# Jan 1966(?) Schwinn Varsity ten-speed step-through in blue....



## bikepaulie (May 29, 2018)

Recently acquired. Here’s pics. Curious about the serial number missing the year. Also, the downtube shifter mount, combined with stem shifters. Is this a prototype bike?


----------



## GTs58 (May 29, 2018)

Holy cow is that in super nice condition. Shifters were converted by someone. I have a 66 Varsity with the botched up SN also. Been trying to find out what happened for years now.


----------



## Eric Amlie (May 30, 2018)

Beautiful bike!
According to the serial number charts in the book Collectable Schwinn-Built Bicycles 1950s - 1965 by James L. Hurd, the bikes built from 1/24/66 through 2/1/66 were missing the serial number letter. I've never heard an explanation as to why.


----------



## Eric Amlie (May 30, 2018)

I've always been partial to downtube shifters since that's what the bikes had when I became interested in them in about 1963, as I get older, it becomes obvious to me that the stem mount shifter make much more sense on a tourist style bike with an upright riding position. It's a long reach down to the downtube. I still like downtube shifters with drop bars though.


----------



## bikepaulie (May 30, 2018)

Eric Amlie said:


> Beautiful bike!
> According to the serial number charts in the book Collectable Schwinn-Built Bicycles 1950s - 1965 by James L. Hurd, the bikes built from 1/24/66 through 2/1/66 were missing the serial number letter. I've never heard an explanation as to why.




How funny. So, one week's worth of bikes in 1966 did not have a year stamp in their serial number. Kinda like an upside down airplane stamp!


----------



## Adamtinkerer (Jun 2, 2018)

Wow, looks like it just rolled out of a time machine!


----------



## bikepaulie (Jun 2, 2018)

Yeah, yeah. But, to be sure, it’s got enough chipped paint (seat tube) to make it a 8/10 at best. But, don’t we all, always show only our best sides?


----------



## bobcycles (Jun 2, 2018)

I spotted this outstanding bargain in a Vintage shop in Ventura....

only 1050.00

right....1050....as in One thousand and 50 dollars.

not actual value of 50 dollars

wont last


----------



## 49autocycledeluxe (Jun 2, 2018)

bobcycles said:


> I spotted this outstanding bargain in a Vintage shop in Ventura....
> 
> only 1050.00
> 
> ...




they do that in "vintage shops" so when someone comes in with a $500.00 ring, they offer him the thousand dollar bike in trade and he thinks he just made out like a bandit with someone who does this for a living, having no clue he just traded a $5,000.00 ring for a $100.00 bike.

I know a guy who does this all the time.

edit: the guy I know is the victim, not the buyer.


----------



## geosbike (Jun 6, 2018)

nice bike


----------



## MarkKBike (Jun 6, 2018)

bobcycles said:


> I spotted this outstanding bargain in a Vintage shop in Ventura....]

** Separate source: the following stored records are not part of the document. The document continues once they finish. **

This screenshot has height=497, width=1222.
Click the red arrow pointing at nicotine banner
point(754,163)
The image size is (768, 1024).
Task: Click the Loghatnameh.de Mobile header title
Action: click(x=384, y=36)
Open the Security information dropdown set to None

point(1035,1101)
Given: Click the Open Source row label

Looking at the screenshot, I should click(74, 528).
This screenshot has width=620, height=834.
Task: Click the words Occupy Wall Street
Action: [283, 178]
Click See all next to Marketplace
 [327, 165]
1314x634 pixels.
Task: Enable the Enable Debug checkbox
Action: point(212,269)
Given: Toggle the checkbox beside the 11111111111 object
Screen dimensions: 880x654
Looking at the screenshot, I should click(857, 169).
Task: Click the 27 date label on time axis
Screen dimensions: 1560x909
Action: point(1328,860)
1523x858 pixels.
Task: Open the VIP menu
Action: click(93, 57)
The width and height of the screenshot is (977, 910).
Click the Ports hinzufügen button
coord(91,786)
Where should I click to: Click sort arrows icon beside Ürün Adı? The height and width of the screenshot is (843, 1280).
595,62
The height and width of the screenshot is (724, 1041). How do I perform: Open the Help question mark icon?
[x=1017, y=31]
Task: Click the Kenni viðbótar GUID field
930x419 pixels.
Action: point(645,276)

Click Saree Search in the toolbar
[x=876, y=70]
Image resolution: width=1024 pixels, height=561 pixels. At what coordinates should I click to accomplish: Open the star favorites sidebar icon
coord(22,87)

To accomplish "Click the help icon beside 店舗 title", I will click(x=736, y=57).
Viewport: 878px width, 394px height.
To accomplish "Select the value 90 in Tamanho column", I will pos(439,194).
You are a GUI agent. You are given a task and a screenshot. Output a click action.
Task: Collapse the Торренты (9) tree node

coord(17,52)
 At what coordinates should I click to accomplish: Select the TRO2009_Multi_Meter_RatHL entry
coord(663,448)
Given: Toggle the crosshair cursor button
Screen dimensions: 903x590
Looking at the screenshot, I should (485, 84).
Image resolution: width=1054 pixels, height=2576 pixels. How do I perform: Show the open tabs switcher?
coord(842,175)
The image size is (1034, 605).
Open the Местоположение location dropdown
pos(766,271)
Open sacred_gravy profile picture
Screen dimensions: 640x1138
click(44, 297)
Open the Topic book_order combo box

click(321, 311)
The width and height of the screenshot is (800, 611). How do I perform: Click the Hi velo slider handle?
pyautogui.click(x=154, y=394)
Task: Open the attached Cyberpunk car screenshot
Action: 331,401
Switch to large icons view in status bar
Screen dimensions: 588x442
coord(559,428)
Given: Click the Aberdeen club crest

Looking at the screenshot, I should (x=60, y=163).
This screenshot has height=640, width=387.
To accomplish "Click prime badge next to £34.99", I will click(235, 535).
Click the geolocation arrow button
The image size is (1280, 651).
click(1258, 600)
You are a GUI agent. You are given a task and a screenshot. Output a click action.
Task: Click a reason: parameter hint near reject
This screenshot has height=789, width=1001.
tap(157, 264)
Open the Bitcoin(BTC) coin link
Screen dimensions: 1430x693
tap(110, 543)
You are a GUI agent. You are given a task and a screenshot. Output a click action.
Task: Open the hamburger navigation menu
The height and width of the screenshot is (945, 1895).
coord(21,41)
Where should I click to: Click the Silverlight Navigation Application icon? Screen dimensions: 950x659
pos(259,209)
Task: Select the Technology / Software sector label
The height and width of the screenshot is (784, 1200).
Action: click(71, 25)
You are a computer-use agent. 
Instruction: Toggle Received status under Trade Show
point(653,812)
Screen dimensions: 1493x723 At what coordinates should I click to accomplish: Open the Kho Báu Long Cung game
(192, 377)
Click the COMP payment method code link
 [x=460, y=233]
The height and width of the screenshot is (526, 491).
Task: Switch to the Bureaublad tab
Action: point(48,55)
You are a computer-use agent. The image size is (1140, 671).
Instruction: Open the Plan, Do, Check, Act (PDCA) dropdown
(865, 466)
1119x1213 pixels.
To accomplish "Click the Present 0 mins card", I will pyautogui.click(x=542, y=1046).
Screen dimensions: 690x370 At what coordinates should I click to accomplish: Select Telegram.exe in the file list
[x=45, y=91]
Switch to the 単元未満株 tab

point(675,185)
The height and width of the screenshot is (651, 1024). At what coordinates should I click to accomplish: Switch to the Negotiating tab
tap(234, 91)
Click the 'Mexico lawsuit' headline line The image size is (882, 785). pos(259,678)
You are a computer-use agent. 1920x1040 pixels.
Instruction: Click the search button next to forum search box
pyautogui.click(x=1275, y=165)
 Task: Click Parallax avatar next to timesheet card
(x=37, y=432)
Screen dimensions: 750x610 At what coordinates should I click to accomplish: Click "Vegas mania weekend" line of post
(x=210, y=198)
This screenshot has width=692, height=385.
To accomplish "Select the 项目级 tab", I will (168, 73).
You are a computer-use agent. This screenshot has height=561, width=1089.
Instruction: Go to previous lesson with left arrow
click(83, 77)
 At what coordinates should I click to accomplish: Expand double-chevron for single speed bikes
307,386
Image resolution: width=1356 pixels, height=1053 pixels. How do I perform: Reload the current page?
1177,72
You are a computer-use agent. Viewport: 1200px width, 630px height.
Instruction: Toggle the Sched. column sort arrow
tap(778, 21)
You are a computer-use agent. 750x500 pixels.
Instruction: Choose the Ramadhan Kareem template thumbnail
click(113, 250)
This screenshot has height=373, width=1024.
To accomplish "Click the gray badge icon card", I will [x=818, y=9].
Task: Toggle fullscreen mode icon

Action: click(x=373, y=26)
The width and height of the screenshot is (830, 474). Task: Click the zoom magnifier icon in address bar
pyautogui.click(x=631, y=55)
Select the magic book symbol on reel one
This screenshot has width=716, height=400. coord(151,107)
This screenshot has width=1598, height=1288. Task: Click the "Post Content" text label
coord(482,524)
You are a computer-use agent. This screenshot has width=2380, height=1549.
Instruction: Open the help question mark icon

There is a newer antique / resale shop a few miles from my house, they used to be located a few towns over but just moved to a larger location. I won't say the shops name, because I do not want to hurt or slam anyone's business. (As far as I'm concerned, these shops can ask whatever they want. It's then up to the buyer to be informed).

The one thing that gets to me and why I will not shop there, is very few of the items are priced. Every time you make a offer, they first hop on the internet for 10-15 minutes while you wait, and then eventually show you some crazy price they find on a smart phone. They also constantly run adds on the local sale sites, and list items at about three times there actual cost, (In the Adds run, they always say something like: "We Value this item at $300, today its on sale for $200", when in actuality it's priced elsewhere for far less than $100".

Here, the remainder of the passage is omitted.